In March 2008 the 1st Brigade Combat Team deployed to Iraq and was stationed in Baghdad. The 1st Battalion, 66th Armor Regiment was detached from the brigade and attached to the 4th Brigade, 10th Mountain Division which was stationed at FOB Rustamiyah in Al Amin, Baghdad. The brigade returned home to Fort Hood, Texas in March 2009 and immediately began preparing for reassignment to Fort Carson, Colorado.

In these three deployments to Iraq:
84 4ID/Task Force Ironhorse soldiers were killed in 2003–2004
235 4ID/Multi-National Division – Baghdad soldiers lost their lives in 2005–2006
113 4ID/Multi-National Division – Baghdad soldiers were killed in 2007–2009

July 2009 saw another division change of command as MG David Perkins took command to become the 56th Commanding General of the 4th Infantry Division. With this change of command, even more significant events happened as the 4ID completed 14 years calling Fort Hood, TX home and returned to Fort Carson, CO, where they had served from late 1970 through late 1995. It was at this time that the 4th Division headquarters and the 1st Brigade Combat Team transferred to Fort Carson, Colorado. The 2nd, and 4th Brigades had already relocated and 3rd Brigade was already at Fort Carson having never moved to Fort Hood and the 4th Infantry Division's Aviation Brigade stayed at Fort Hood, Texas.

__Task list__.
**A.** In the division history passage, who took command in July 2009 as the 56th Commanding General of the 4th Infantry Division?
**B.** Write out the division history passage word for word, starting at "July 2009 saw" and ending at "Fort Hood, Texas.".

__Recorded information__.
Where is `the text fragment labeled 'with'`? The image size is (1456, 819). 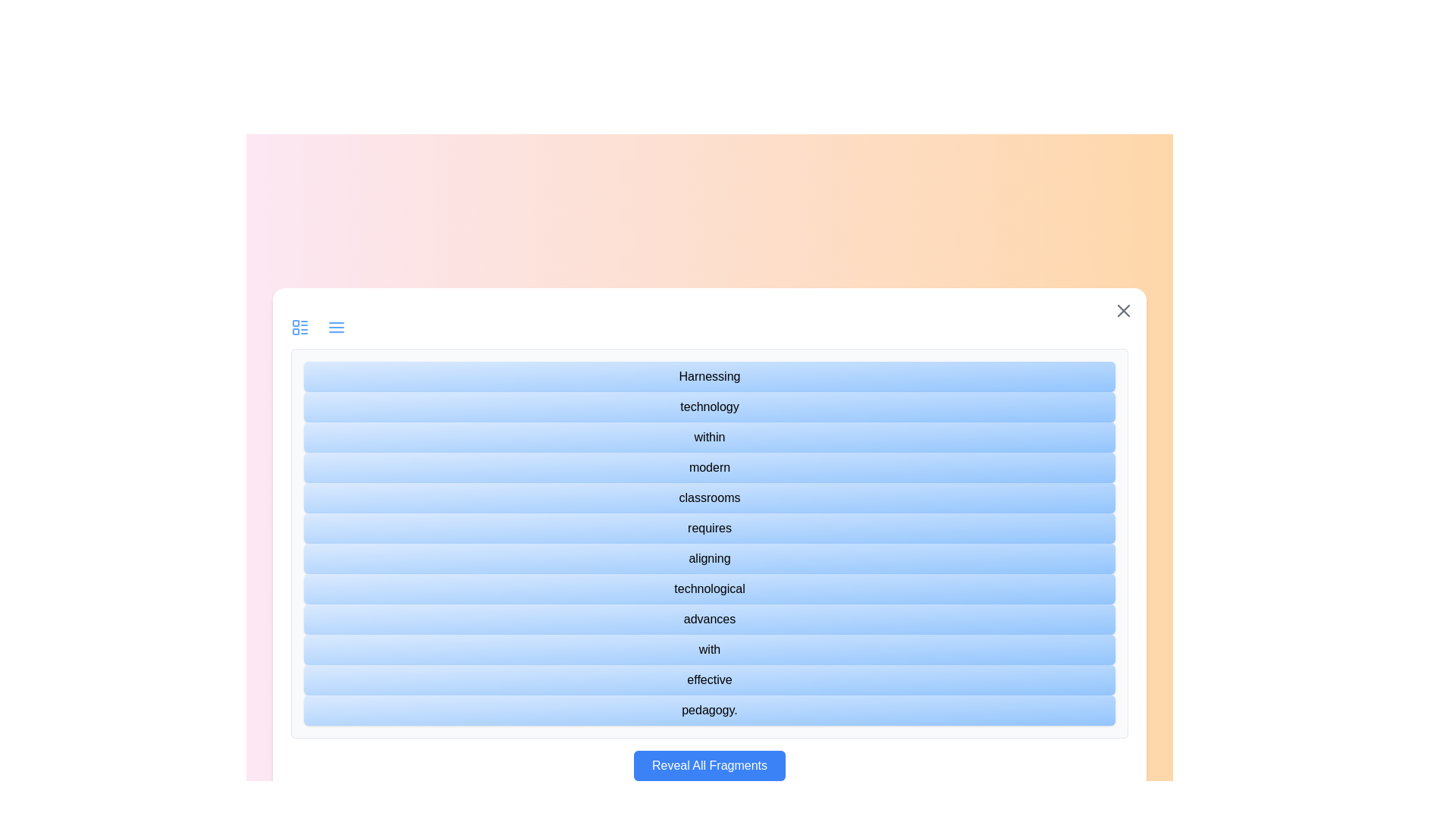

__Completed exercise__.
**A.** MG David Perkins

**B.**
July 2009 saw another division change of command as MG David Perkins took command to become the 56th Commanding General of the 4th Infantry Division. With this change of command, even more significant events happened as the 4ID completed 14 years calling Fort Hood, TX home and returned to Fort Carson, CO, where they had served from late 1970 through late 1995. It was at this time that the 4th Division headquarters and the 1st Brigade Combat Team transferred to Fort Carson, Colorado. The 2nd, and 4th Brigades had already relocated and 3rd Brigade was already at Fort Carson having never moved to Fort Hood and the 4th Infantry Division's Aviation Brigade stayed at Fort Hood, Texas.